▶ Written request: Copy the passage from the message about managed irq, starting with "On Fri, Jul" and going on through "based on that.", and swap in "glue code" wherever "boilerplate code" occurs.

▶ Page text:
= = = =

On Fri, Jul 02, 2021 at 11:05:54PM +0800, Ming Lei wrote: > blk-mq needs to know if the device uses managed irq, so add one field > to virtio_device for recording if device uses managed irq. > > If the driver use managed irq, this flag has to be set so it can be > passed to blk-mq. I don't think all this boilerplate code make a whole lot of sense. I think we need to record this information deep down in the irq code by setting a flag in struct device only if pci_alloc_irq_vectors_affinity atually managed to allocate multiple vectors and the PCI_IRQ_AFFINITY flag was set. Then blk-mq can look at that flag, and also check that more than one queue is in used and work based on that.

= = = =

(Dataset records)

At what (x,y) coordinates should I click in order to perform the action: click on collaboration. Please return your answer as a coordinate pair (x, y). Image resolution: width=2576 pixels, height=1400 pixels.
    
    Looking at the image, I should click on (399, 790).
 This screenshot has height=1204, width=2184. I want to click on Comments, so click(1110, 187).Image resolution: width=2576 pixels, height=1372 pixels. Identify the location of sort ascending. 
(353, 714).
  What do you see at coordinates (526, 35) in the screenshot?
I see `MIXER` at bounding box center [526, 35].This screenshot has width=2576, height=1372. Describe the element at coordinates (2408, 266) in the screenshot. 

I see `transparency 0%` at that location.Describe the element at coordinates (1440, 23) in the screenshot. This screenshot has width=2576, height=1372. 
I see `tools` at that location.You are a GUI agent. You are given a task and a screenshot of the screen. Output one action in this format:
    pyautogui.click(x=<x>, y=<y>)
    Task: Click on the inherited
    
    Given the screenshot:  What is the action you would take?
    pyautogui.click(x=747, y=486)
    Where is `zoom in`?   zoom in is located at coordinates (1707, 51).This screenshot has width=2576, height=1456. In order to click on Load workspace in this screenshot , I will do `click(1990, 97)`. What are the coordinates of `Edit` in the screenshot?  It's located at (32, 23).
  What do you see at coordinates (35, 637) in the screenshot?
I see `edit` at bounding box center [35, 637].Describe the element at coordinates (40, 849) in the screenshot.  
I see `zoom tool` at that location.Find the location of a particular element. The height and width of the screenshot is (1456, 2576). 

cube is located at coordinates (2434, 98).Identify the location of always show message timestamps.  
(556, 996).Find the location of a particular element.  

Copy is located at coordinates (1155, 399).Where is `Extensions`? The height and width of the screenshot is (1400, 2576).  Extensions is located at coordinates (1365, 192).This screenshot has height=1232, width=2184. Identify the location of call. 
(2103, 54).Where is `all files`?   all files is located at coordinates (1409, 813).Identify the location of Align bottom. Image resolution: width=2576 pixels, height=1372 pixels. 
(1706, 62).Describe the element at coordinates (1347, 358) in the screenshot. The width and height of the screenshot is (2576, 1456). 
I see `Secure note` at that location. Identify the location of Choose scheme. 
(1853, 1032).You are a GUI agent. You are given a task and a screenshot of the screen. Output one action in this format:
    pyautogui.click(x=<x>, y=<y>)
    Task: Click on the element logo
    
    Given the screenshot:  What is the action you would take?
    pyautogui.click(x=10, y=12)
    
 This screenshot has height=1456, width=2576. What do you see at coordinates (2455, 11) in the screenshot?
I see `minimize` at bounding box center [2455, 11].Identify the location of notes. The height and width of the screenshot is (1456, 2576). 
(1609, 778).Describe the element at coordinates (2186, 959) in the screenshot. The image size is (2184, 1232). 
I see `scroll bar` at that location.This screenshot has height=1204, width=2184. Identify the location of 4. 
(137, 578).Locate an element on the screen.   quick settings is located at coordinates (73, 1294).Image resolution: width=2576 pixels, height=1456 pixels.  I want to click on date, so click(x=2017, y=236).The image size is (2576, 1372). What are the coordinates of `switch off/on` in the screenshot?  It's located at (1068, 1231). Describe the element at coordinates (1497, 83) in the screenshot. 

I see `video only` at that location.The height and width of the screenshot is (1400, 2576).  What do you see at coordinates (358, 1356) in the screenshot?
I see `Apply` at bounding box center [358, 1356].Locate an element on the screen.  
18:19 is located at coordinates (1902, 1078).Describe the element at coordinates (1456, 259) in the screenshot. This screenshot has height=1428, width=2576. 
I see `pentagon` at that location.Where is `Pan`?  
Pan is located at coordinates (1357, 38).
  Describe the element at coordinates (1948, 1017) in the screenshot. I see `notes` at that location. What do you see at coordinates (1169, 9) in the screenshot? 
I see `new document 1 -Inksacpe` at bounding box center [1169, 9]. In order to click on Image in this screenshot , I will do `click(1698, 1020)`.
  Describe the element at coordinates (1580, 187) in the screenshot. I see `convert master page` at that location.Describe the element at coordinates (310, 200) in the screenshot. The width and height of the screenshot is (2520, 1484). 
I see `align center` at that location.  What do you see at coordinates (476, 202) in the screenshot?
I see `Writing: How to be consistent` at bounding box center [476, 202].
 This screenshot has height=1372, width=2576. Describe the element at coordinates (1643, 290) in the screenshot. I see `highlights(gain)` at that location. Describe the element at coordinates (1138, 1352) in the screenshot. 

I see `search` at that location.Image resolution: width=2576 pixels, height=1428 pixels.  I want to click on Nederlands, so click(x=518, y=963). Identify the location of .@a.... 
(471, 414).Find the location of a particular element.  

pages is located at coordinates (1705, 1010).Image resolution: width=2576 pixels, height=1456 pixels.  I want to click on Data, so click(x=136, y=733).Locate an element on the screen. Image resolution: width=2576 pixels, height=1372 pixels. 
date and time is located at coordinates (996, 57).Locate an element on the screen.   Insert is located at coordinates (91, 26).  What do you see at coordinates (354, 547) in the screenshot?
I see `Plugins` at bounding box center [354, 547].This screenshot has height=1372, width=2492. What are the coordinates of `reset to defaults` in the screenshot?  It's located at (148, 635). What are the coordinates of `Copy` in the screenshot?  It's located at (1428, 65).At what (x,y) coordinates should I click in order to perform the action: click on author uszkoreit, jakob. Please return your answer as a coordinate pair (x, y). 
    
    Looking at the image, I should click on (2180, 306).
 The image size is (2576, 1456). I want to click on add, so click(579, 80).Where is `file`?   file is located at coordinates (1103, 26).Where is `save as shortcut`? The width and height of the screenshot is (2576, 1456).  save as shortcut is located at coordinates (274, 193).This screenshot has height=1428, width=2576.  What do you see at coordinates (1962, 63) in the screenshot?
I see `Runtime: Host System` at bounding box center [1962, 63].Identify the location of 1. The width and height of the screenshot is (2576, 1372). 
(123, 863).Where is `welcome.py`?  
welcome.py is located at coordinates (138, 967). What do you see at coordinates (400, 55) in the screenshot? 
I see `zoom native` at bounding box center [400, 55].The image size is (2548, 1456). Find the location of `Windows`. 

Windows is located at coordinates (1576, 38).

= = = =

▶ Response to the exercise:
On Fri, Jul 02, 2021 at 11:05:54PM +0800, Ming Lei wrote: > blk-mq needs to know if the device uses managed irq, so add one field > to virtio_device for recording if device uses managed irq. > > If the driver use managed irq, this flag has to be set so it can be > passed to blk-mq. I don't think all this glue code make a whole lot of sense. I think we need to record this information deep down in the irq code by setting a flag in struct device only if pci_alloc_irq_vectors_affinity atually managed to allocate multiple vectors and the PCI_IRQ_AFFINITY flag was set. Then blk-mq can look at that flag, and also check that more than one queue is in used and work based on that.